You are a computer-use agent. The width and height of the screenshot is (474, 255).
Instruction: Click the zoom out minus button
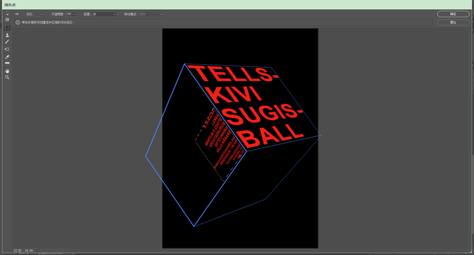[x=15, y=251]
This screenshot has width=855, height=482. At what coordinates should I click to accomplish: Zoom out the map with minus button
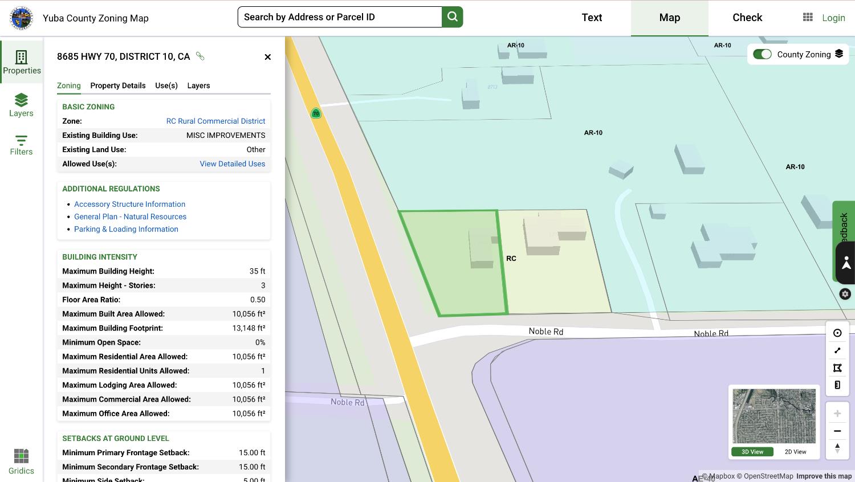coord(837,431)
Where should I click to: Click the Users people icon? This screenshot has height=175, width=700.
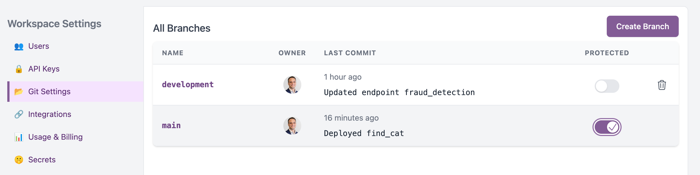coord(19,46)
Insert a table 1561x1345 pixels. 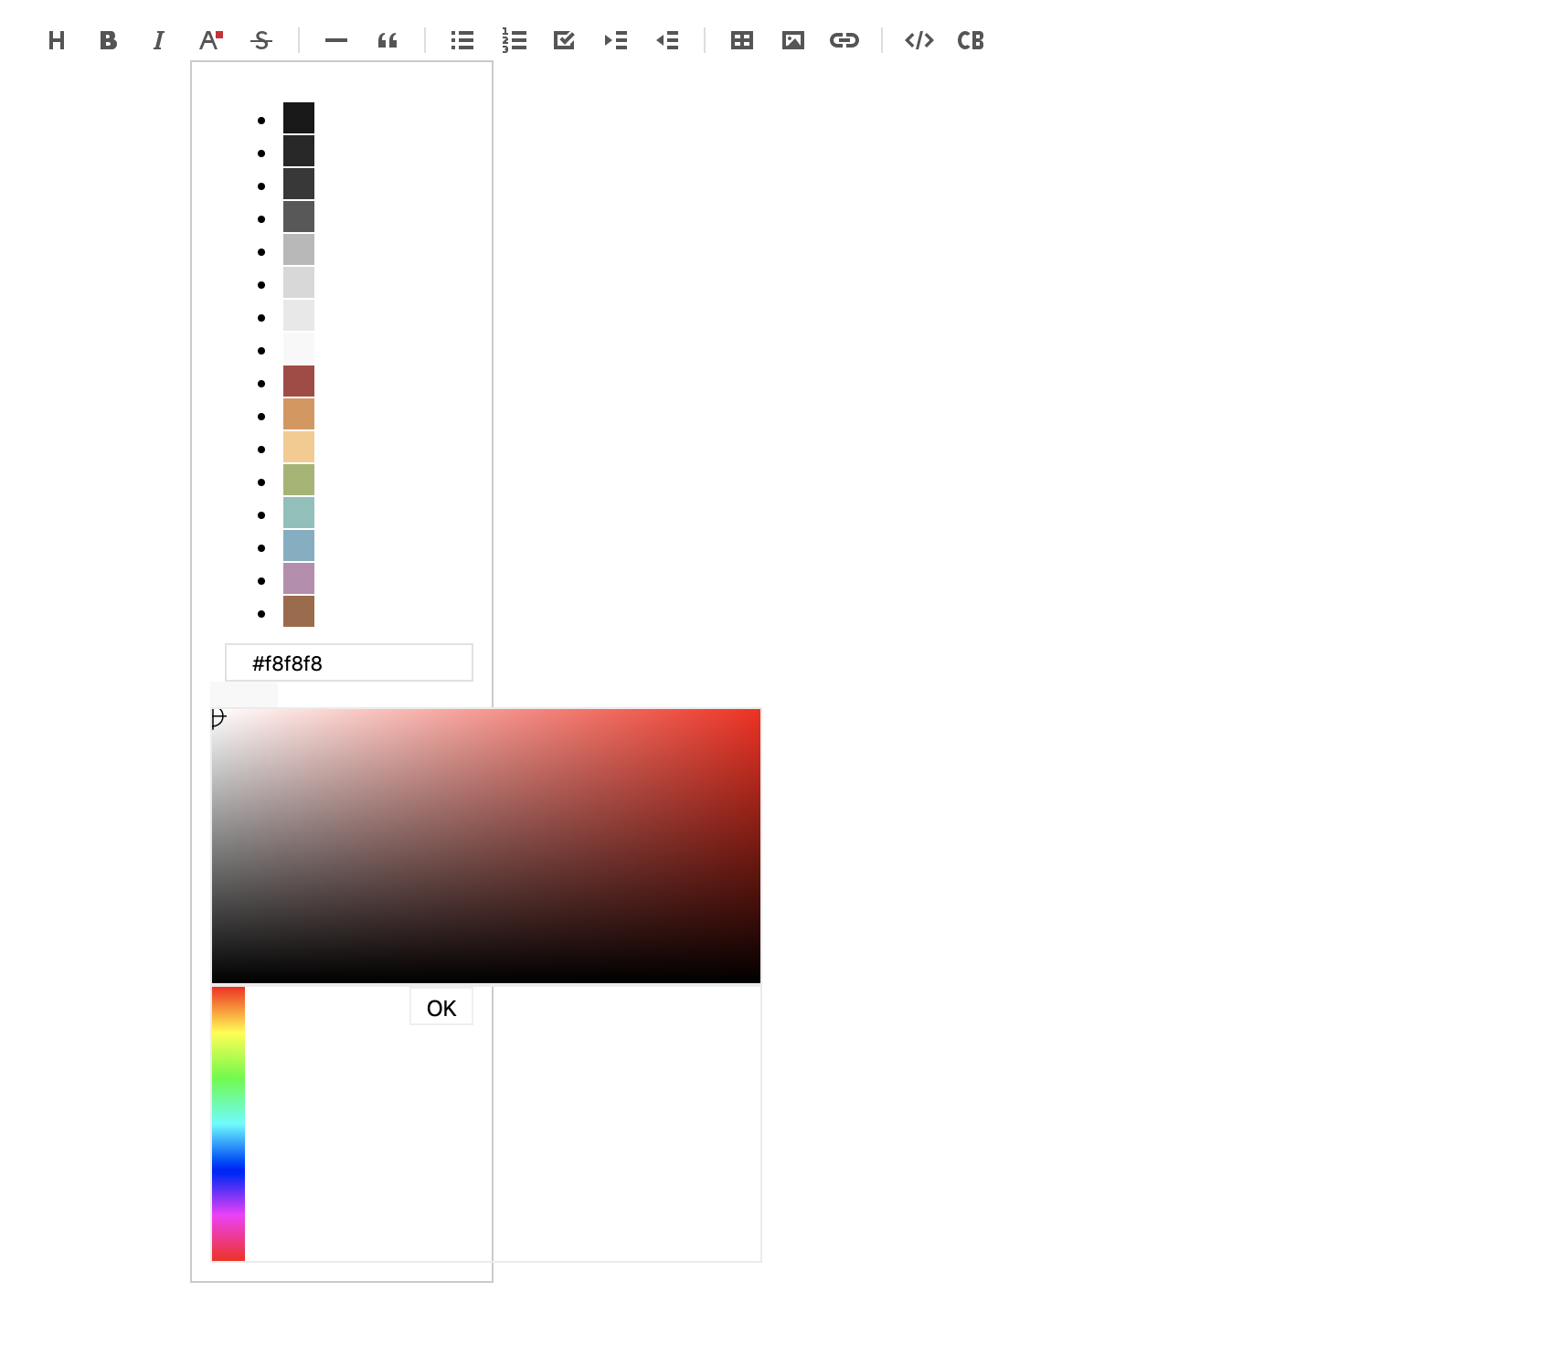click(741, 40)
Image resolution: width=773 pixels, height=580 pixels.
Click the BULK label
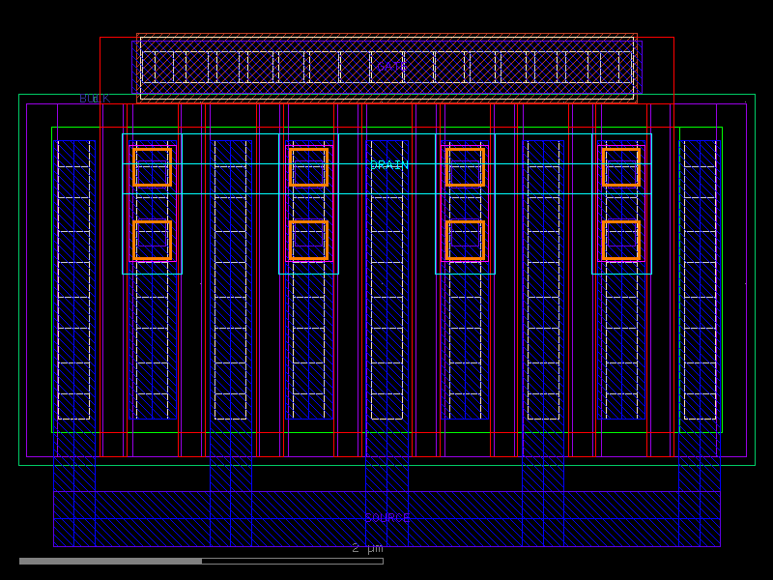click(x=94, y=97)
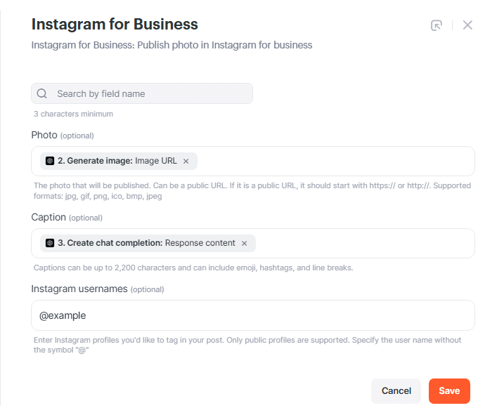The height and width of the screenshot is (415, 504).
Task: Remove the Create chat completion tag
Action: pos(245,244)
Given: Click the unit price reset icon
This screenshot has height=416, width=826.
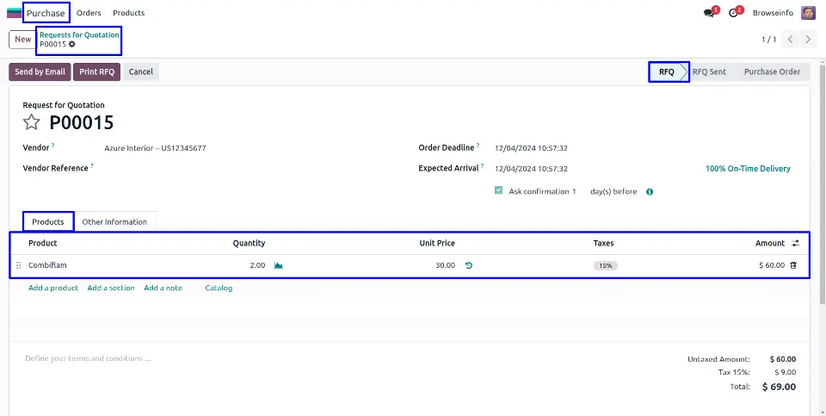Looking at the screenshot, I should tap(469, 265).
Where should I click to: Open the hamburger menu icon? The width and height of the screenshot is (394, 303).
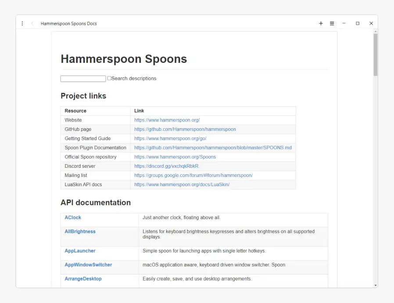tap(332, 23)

__________

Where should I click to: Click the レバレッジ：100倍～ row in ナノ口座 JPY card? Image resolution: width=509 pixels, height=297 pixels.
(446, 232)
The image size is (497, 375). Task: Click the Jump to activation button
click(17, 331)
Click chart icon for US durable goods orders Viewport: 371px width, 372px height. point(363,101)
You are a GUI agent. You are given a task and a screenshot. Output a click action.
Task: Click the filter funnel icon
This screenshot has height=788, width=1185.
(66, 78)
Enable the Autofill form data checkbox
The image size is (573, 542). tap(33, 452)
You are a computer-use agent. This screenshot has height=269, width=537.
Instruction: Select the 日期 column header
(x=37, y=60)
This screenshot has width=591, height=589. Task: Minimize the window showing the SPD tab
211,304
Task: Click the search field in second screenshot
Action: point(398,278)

__________

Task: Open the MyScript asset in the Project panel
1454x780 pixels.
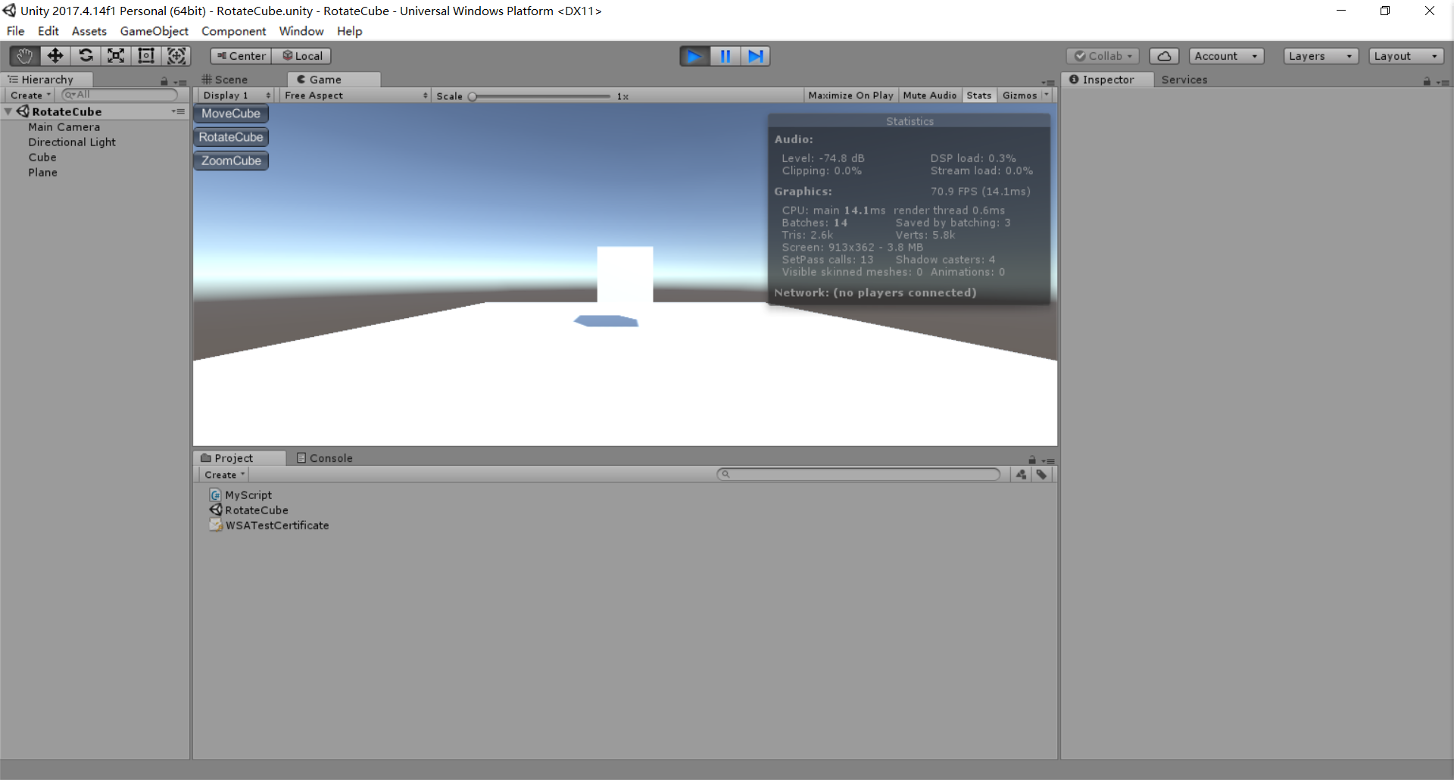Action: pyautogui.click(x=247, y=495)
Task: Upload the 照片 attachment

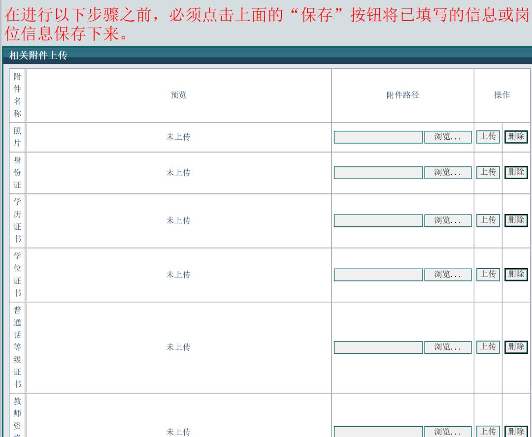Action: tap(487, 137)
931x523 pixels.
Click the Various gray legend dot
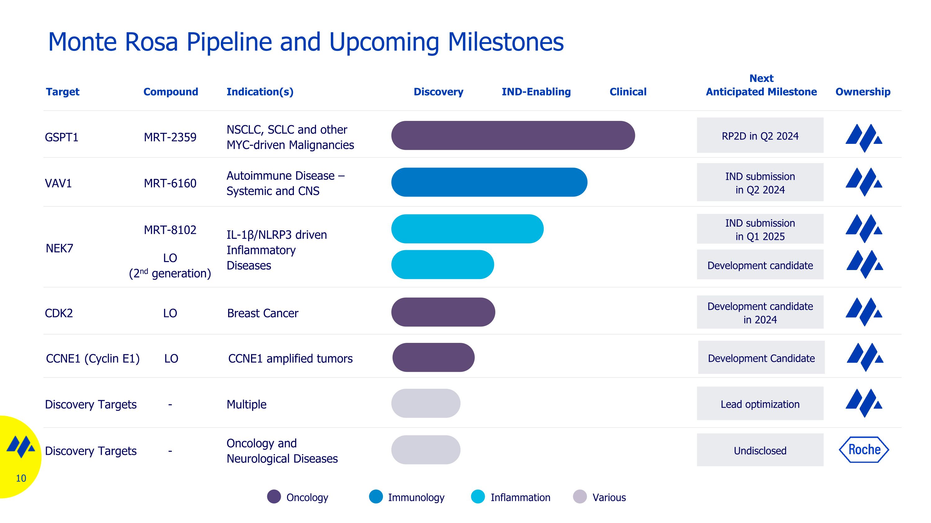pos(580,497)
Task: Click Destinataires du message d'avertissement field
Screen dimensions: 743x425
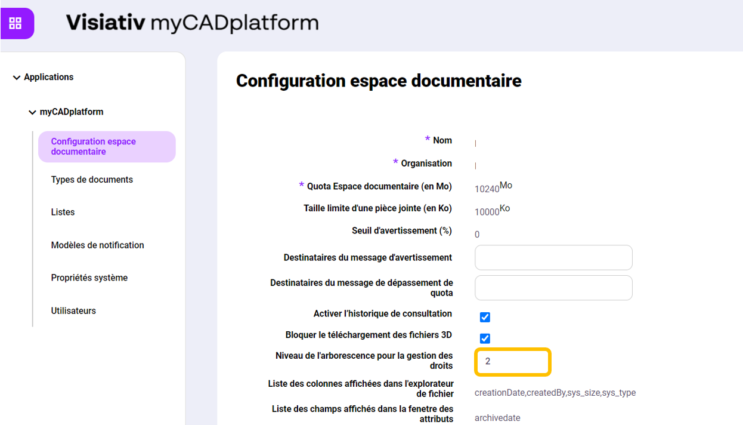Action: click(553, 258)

__________

Can you tally the lines in the rows above that contain the word "resolution"? Reply with the number alone.

2